I was in Japan about a month ago and I spent one morning at the Shu Uemura store in Omotesando Hills taking a makeup atelier lesson. Omotesando Hills is their head office and it is the only store that offers lessons. Lessons need to be booked in advance and their schedule is posted on their Japanese website. You can choose between the Basic Technique Lesson which costs ¥12,600 for 100 minutes or a Personal Makeup Lesson, which costs ¥5,250 for 50 minutes. I figured I needed all the help I could get, so I went for the first one. =P


First things first - all the instructions were given in JAPANESE. They do not offer lessons in English. If you're like me and don't know enough Japanese to keep up with simple conversations, then I suggest bringing someone along who can translate for you.

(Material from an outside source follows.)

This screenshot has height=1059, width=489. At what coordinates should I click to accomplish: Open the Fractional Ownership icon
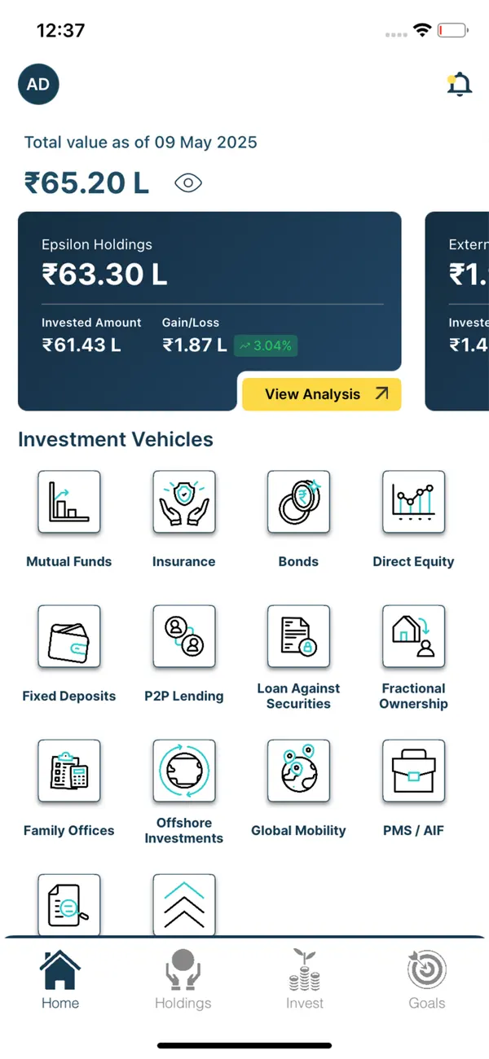414,636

Just let the staff know when you are booking your lesson and they will be able to accommodate you. They were actually really nice about it.

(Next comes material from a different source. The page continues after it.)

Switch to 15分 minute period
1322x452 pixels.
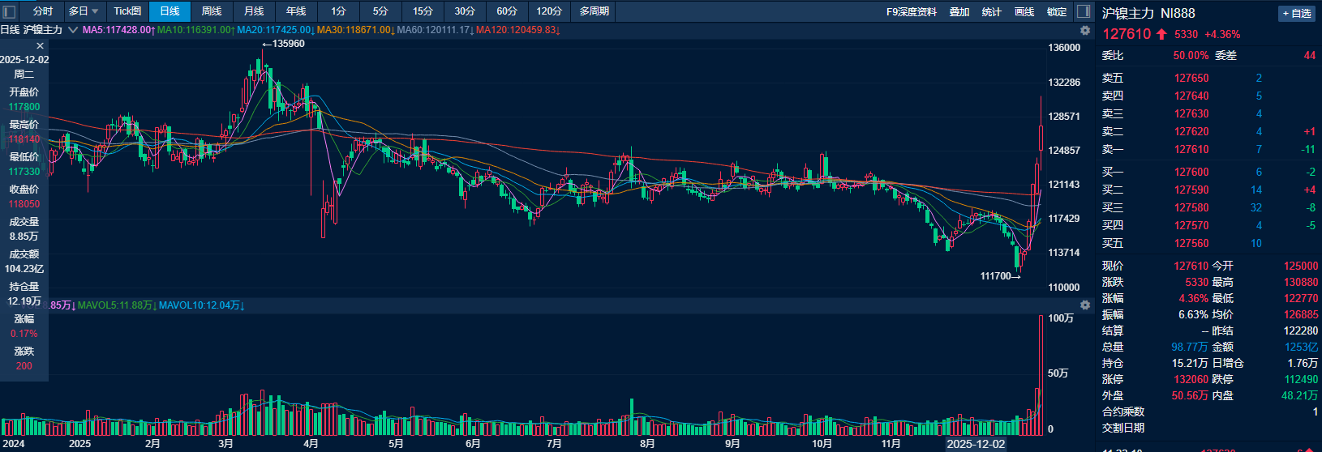click(x=423, y=11)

At the start of the lesson, they first give you their Private Lesson Note(book). On the first page, it breaks down the lesson plan:

  1. Counseling · Skin Care (20 min)

  2. Makeup Technique Lesson (70 min)
    • Base Makeup
    • Eye Makeup
    • Cheek Makeup
    • Lip Makeup

  3. Reaffirm Technique Points (10 min)


While it is a basic lesson, it does cover a lot. It's impossible to remember all the details. However, it is a one-on-one lesson, so you can take your time going through all the steps. The staff member teaching the lesson will show you how to apply makeup on one side of your face, while you put the makeup on the other half yourself. I'll try to give highlights of the lesson.

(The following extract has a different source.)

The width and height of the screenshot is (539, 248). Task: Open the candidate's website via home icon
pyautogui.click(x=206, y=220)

First, the skin care section is very important. What they recommend using is their Skin Purifier, which is essentially a cleansing oil. Always follow through with a toner and a moisturizer before applying any makeup. After basic skin care, it's important to follow the steps in putting on the base makeup, starting with the primer, then foundation, followed by face powder. They are very meticulous in the order in which you apply the makeup. First, they highly recommend using one of their pentagon sponges to apply the primer and foundation.



These are good to use especially around the nose. A pack of 4 costs $5 USD.

The order is as follows:

  1. Cheeks - downward direction starting from the nose towards the chin.

  2. Chin - upwards from the base of your chin to your lips.

  3. Nose - downwards from the top of your nose.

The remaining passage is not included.